Stored items from a collection:
#####
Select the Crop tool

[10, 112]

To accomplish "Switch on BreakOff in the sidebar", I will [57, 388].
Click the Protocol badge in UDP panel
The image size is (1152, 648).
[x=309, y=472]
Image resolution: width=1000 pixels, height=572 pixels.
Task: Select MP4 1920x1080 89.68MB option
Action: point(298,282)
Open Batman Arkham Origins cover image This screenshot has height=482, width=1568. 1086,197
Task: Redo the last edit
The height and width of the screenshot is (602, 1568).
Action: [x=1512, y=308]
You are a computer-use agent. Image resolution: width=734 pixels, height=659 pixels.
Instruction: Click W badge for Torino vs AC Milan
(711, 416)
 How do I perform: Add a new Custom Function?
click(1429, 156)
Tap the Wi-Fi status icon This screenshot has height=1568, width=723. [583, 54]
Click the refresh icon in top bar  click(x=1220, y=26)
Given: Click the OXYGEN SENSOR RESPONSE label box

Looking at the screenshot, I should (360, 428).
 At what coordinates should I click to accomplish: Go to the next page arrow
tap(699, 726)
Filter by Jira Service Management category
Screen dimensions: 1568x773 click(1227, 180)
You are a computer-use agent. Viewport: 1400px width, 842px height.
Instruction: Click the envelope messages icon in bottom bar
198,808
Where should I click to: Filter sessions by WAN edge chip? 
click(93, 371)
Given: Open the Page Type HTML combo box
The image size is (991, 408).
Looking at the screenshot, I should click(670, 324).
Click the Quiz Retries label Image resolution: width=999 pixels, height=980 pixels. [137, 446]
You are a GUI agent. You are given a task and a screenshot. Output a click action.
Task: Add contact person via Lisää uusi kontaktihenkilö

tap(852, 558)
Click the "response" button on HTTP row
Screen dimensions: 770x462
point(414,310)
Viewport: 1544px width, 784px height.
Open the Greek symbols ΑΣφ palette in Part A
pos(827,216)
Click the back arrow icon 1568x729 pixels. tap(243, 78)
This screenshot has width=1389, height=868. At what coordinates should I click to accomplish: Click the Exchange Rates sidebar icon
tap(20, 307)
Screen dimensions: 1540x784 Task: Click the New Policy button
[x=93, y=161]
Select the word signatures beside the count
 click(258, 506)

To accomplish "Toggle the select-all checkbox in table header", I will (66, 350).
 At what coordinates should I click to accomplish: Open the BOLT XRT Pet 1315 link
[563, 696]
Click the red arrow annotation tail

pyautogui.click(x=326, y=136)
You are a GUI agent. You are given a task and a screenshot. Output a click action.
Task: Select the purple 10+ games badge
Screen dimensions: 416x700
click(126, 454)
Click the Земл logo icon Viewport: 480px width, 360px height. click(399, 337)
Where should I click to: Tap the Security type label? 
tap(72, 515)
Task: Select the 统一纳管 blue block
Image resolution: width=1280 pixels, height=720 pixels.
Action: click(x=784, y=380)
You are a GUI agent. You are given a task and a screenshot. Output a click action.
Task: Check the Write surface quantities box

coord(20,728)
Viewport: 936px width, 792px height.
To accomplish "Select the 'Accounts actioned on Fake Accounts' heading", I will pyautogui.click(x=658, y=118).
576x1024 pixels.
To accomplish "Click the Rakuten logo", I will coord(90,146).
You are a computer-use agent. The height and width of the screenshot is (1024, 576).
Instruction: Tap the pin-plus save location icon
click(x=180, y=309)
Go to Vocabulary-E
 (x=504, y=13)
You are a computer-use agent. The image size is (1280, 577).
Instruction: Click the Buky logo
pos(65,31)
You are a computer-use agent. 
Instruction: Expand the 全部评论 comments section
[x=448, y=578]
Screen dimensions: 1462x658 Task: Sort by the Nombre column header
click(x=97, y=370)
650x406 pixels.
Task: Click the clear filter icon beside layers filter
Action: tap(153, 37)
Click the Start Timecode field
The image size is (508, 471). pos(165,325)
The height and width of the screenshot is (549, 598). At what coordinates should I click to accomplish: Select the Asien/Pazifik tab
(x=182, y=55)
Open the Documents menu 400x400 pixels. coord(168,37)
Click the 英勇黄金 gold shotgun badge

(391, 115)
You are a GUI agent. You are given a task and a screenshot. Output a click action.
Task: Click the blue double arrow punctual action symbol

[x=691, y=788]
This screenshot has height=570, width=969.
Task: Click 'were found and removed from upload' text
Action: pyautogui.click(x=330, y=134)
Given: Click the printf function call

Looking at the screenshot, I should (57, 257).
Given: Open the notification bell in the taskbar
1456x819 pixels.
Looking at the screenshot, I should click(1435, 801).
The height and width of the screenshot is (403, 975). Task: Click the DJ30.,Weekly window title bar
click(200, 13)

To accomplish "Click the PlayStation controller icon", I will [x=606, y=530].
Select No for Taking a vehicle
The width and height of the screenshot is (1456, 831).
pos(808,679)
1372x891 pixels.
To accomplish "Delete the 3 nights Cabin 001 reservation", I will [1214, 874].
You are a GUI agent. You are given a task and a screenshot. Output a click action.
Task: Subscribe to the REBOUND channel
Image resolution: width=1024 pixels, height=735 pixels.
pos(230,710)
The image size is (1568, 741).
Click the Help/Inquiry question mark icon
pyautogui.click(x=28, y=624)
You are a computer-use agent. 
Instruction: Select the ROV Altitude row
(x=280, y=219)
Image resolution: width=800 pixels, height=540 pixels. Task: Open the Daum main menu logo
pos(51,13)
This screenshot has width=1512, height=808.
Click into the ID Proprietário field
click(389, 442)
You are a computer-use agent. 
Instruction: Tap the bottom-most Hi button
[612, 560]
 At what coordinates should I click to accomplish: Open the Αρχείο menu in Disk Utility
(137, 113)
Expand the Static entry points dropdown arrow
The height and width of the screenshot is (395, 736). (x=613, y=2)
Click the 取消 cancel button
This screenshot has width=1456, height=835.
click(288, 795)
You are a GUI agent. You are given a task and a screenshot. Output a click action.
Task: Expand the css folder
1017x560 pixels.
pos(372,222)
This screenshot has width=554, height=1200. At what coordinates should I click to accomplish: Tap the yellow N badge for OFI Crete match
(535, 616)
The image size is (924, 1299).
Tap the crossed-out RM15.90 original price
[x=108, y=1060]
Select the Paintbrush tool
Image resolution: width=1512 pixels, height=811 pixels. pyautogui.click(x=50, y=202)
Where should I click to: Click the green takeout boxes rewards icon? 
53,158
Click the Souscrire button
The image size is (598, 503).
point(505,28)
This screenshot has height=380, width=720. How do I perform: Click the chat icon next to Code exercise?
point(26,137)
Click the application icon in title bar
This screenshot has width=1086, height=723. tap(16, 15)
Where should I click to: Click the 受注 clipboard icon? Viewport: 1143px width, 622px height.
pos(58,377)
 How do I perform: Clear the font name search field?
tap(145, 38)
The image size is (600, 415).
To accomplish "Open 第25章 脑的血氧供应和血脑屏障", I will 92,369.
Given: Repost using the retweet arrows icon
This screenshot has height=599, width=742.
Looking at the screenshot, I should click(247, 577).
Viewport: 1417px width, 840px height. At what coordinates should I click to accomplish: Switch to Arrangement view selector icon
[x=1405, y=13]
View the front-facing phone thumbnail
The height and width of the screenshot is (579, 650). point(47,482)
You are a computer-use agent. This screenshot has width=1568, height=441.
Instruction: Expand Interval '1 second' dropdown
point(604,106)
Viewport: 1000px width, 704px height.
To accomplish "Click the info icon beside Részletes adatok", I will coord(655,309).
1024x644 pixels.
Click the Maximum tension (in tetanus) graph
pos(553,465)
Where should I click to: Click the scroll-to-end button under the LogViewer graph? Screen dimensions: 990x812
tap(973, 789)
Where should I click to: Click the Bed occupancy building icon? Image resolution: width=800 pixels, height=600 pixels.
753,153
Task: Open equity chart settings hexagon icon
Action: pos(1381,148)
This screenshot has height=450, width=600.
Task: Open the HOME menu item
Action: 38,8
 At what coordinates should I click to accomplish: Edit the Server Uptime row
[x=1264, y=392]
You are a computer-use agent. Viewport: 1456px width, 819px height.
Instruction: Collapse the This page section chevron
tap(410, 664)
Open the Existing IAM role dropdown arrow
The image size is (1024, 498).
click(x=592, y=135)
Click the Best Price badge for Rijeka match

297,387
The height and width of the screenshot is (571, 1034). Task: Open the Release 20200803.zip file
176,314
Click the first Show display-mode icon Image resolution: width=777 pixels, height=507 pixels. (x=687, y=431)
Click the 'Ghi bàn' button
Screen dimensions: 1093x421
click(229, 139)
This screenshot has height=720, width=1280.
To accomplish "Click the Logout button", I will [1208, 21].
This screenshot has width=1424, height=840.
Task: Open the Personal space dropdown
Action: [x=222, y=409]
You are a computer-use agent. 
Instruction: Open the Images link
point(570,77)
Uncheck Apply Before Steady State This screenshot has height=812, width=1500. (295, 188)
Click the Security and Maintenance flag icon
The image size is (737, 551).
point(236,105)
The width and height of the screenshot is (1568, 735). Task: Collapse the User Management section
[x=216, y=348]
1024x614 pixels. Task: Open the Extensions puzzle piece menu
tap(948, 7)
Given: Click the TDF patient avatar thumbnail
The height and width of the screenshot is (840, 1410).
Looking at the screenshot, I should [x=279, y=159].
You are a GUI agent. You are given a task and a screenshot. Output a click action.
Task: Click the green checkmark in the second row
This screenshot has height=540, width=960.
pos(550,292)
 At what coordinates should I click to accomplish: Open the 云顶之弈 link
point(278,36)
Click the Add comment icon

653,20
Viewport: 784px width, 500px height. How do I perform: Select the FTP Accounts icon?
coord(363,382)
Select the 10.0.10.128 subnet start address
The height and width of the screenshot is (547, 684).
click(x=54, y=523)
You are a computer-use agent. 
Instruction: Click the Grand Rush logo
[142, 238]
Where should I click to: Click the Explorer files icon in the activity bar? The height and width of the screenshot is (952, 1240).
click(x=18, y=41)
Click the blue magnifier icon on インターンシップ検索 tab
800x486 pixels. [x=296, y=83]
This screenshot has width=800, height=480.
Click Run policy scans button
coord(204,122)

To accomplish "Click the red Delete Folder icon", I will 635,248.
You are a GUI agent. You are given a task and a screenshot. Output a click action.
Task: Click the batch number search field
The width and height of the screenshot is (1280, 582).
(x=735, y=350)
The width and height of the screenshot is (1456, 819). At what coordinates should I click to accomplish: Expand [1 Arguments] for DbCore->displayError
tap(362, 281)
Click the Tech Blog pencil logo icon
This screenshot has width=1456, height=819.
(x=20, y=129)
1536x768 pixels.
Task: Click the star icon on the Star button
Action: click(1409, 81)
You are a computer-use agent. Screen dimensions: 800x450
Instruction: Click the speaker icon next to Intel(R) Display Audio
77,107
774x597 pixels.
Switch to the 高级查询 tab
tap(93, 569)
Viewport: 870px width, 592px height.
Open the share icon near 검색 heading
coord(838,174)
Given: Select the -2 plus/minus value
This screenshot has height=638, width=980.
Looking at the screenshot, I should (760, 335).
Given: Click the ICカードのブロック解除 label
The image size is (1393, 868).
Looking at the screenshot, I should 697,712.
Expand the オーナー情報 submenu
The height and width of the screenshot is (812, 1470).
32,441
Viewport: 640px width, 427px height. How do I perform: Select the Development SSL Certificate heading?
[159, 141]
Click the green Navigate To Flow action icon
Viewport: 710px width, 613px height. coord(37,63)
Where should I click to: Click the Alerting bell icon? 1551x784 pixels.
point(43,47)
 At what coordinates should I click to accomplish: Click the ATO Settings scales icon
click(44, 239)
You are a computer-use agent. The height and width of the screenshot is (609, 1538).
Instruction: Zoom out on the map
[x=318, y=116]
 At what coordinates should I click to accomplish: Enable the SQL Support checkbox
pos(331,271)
#####
WRITTEN TASK: Copy out the lines of the records word for word, beginning with the line that contains "is (1024, 576)." and ending with the line that contains "[x=448, y=578]", both included.

SOLUTION TO THE EXERCISE:
You are a computer-use agent. The height and width of the screenshot is (1024, 576).
Instruction: Tap the pin-plus save location icon
click(x=180, y=309)
Go to Vocabulary-E
 (x=504, y=13)
You are a computer-use agent. The image size is (1280, 577).
Instruction: Click the Buky logo
pos(65,31)
You are a computer-use agent. 
Instruction: Expand the 全部评论 comments section
[x=448, y=578]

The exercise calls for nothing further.